My teeth immediately release the inside of my bottom lip, and Mike eventually turns away from me. He watches the ceiling like it’s going to crumble down on him. “I feel like a mess.”
Thankful for the change of subject, I say, “I don’t think it’s time for more cold medicine.”
“Cold medicine won’t help,” he replies with a heavy sigh, and then he turns toward me again. “Can I lie down?”
“Do you want me to move?” I ask, planting my feet on the floor as Mike begins to shift out of his blankets.
“No.” He tosses a throw pillow onto my lap, repositioning on the couch until his heavy head pins it there. The protesting springs beneath the cushions drown out the sound of my heart thudding in my ears, and Mike pulls a blanket up to his neck while he continues getting comfortable. With him facing the TV, I sit there with one hand braced on the armrest and the other splayed against the back cushion beside me.
Every muscle in my body has turned to stone while my jackhammer heart threatens to crack me into pieces from within. Even my lungs have turned to granite, threatening to suffocate me while I pretend to watch TV.
“Is this okay?”
“Huh?” I squeak, and Mike turns his head on the pillow to gaze up at me, which is almost certainly how I’m going to die. Those eyes. My heart.
“Is this alright?”
“Yeah,” I manage, and Mike’s eyes linger on my lips before he turns back toward the TV.
I let out a deep breath slowly, slowly.
“Tell me your favorite pizza topping.”
“What?” At the sound of my own squeaky voice, I resist the urge to slap myself. Stop squeaking! There is no reason to squeak!
“You don’t eat meat,” Mike explains. “So what do you like on your pizza?”
I still don’t know what the hell to do with my right hand.
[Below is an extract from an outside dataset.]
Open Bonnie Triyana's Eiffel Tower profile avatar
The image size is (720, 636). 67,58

Do I put it on his shoulder? His waist? “Um, I like black olives,” I say, cupping my hand on my head like a damn idiot.
When Mike turns to question me, I pretend to be scratching my scalp. “Olives?”
“And banana peppers.” Mike’s brow furrows into a deep V, and I continue scratching my head until I’m pretty sure he’s going to think I have lice.
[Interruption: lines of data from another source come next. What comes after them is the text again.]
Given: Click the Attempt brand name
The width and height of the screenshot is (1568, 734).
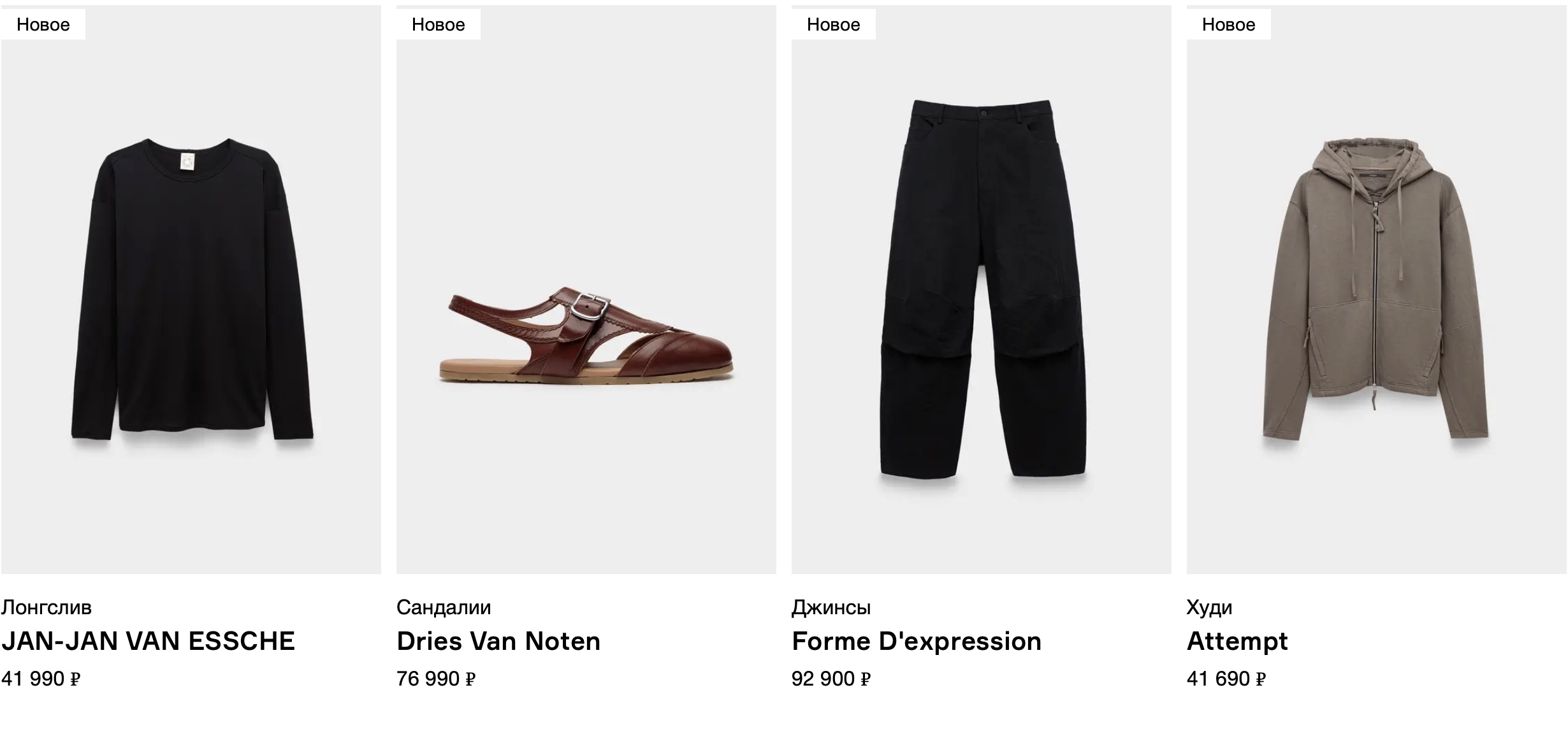Looking at the screenshot, I should pyautogui.click(x=1237, y=641).
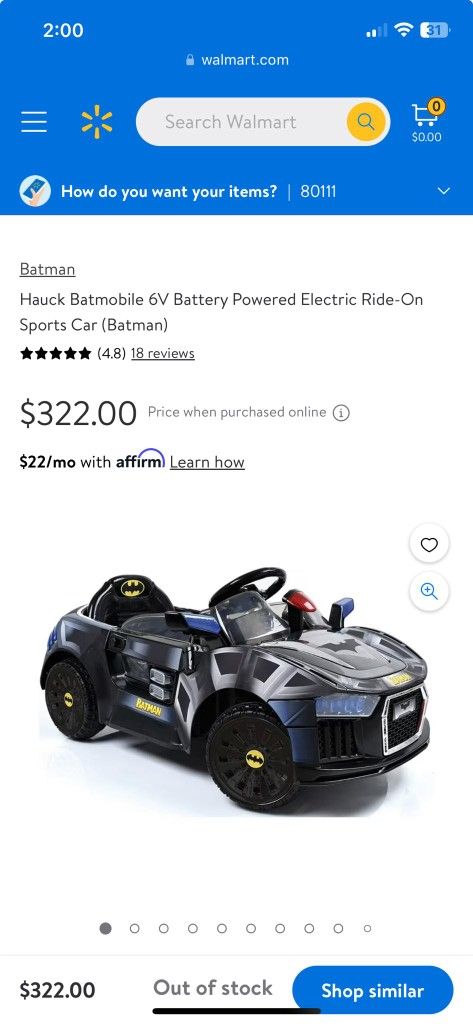The height and width of the screenshot is (1024, 473).
Task: Tap the price info circle icon
Action: pos(341,413)
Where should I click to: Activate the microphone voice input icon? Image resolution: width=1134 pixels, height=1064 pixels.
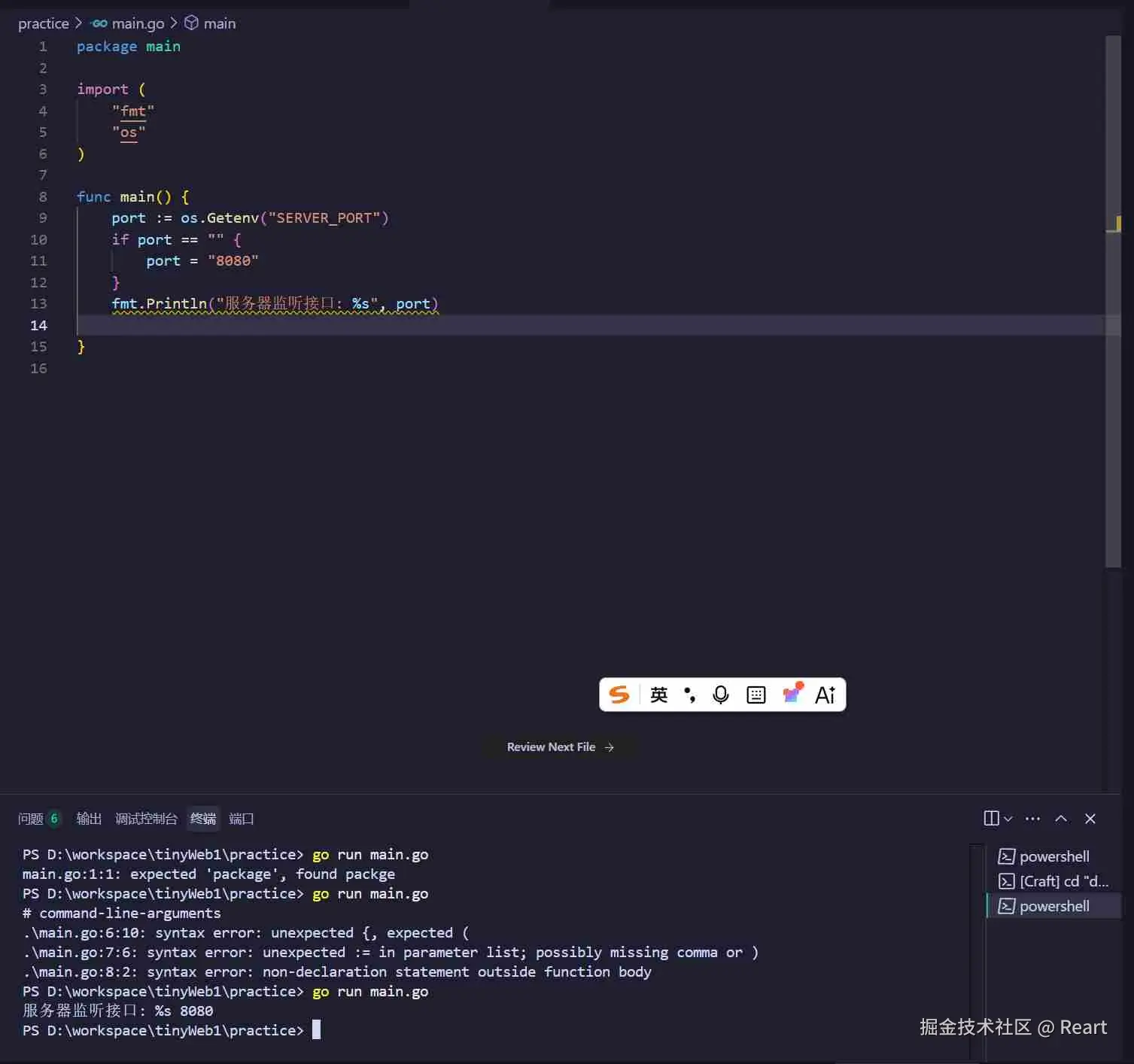point(720,695)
“Black olives and banana peppers?”
With no other choice, I rest my hand on his shoulder. “It’s good.”
“We probably shouldn’t talk about this,” he says, facing the TV again.
“Why?” My hand is light as a feather.
“I’ll throw up again.” Mike groans, and I can’t help laughing.
“You shouldn’t knock it until you try it.”
“Hm,” he hums. “Tell me something else.”
“Like what?”
“Are you a vegetarian because you don’t believe in killing animals?”
I stretch the kinks out of my fingers before letting them rest against the blanket covering his arm again. “No, I believe in the humane killing of animals. On my parents’ farm, all of the animals are allowed to roam free and live long lives. I think that’s okay.”
“Why then?”
I can’t help the quiet chuckle that shakes me, and when Mike turns to question it, I say, “Promise you won’t tell Danica.”
He shifts so that he’s lying on his back, and his response comes quick and easy. “I promise.”
With him lying this way, it’s impossible to ignore the fact that Mike Madden has his head on my lap. I am at Mike Madden’s house, on his couch, at nighttime, with his head on my lap. I pretend my heart isn’t drumming louder than his professional-grade drums. It takes me a moment before I remember how to talk.
“When I was fifteen,” I start, hoping I can get through this story without any more unfortunate squeaking, “my family went to Danica’s house for Thanksgiving. We’d always hosted Thanksgiving dinner at my house, since my family could never afford to fly all the way down here to Virginia—” A burning blush creeps across my cheeks, and I wish I hadn’t said that last part. “But that year, my uncle Rick flew us all down, and my aunt Tilly made the turkey.”
Mike just watches me, no judgment in his eyes, and I breathe a little more evenly.